Texto fornecido:
A mesa “Amada vida” foi a mais contundente desta quinta-feira (26.07). Tanto na apresentação de abertura de Bell Puã, quanto em momentos das falas de Djamila Ribeiro e Selva Almada, o público, que ocupou todos os assentos do Auditório da Matriz e o do Auditório da Praça, aplaudiu de pé. Foi um sinal de que as falas das convidadas – que tocaram em temas como conservadorismo branco, racismo, feminicídio e as dificuldades de ser uma mulher negra – reverberaram na plateia.
A slammer pernambucana Bell Puã abriu a sessão apresentando Da pertença e do revide, na qual sua poesia falada fez as vezes de um grito contra a opressão que o povo negro sofre historicamente no Brasil. “Era uma vez um Brasil conservador: branco dono, preto propriedade”, declamou. “Minha pertença não é prisão, cozinha ou na mira da polícia. Aquela que não pertence a patrão nem a senhor de engenho”, completou de maneira enérgica.

Material fornecido:

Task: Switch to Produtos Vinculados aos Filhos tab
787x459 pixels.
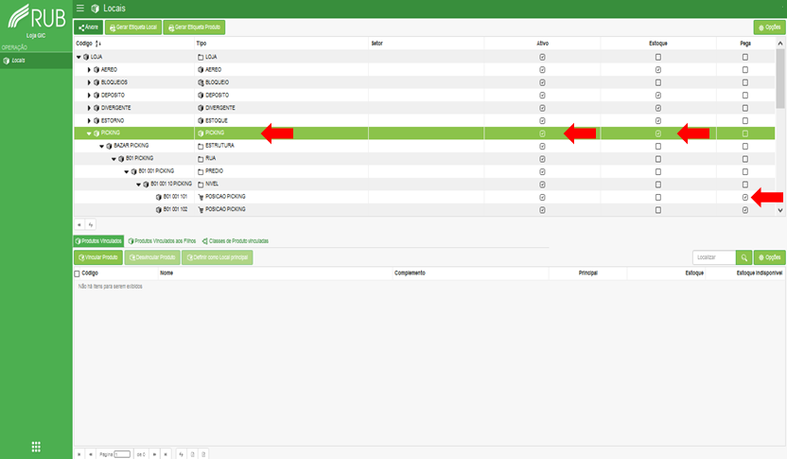Action: (162, 241)
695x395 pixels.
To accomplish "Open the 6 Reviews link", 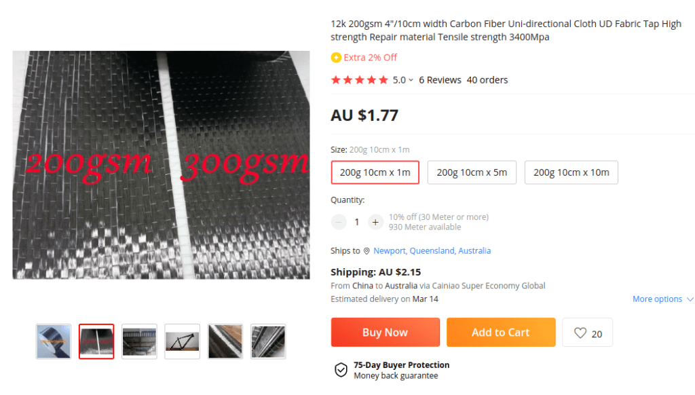I will tap(440, 80).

Problemas a resolver:
a) Copie do texto sobre a mesa “Amada vida” todo o trecho que vai de "A slammer pernambucana" até "de maneira enérgica.".
b) Dê continuidade ao texto sobre a mesa “Amada vida” a partir do ponto em que ele termina.

Respostas escritas:
a)
A slammer pernambucana Bell Puã abriu a sessão apresentando Da pertença e do revide, na qual sua poesia falada fez as vezes de um grito contra a opressão que o povo negro sofre historicamente no Brasil. “Era uma vez um Brasil conservador: branco dono, preto propriedade”, declamou. “Minha pertença não é prisão, cozinha ou na mira da polícia. Aquela que não pertence a patrão nem a senhor de engenho”, completou de maneira enérgica.

b)
Na sequência, as autoras leram trechos de seus livros: a argentina Selva Almada escolheu uma passagem inicial de Garotas mortas (Todavia, 2018), sua obra mais conhecida e que trata do feminicídio de três jovens ocorridos no interior da Argentina nos anos 80. No fragmento, uma rádio dá a notícia de que uma adolescente de San José – cidade próxima a Entre Ríos, local de origem da autora – havia sido assassinada com uma punhalada no coração enquanto dormia em sua própria cama.
“O feminicídio da Andrea, assassinada com uma facada no coração enquanto os pais dormiam no quarto ao lado, me alertou que as mulheres não estavam seguras em lugar algum, fosse nas ruas ou nas próprias casas. O crime aconteceu quando eu começava a me tornar adulta, e foi uma revelação brutal para mim do que é ser mulher, da minha essência”, disse a autora. Tanto o crime contra Andrea como o das outras duas personagens do livro seguem sem solução até hoje.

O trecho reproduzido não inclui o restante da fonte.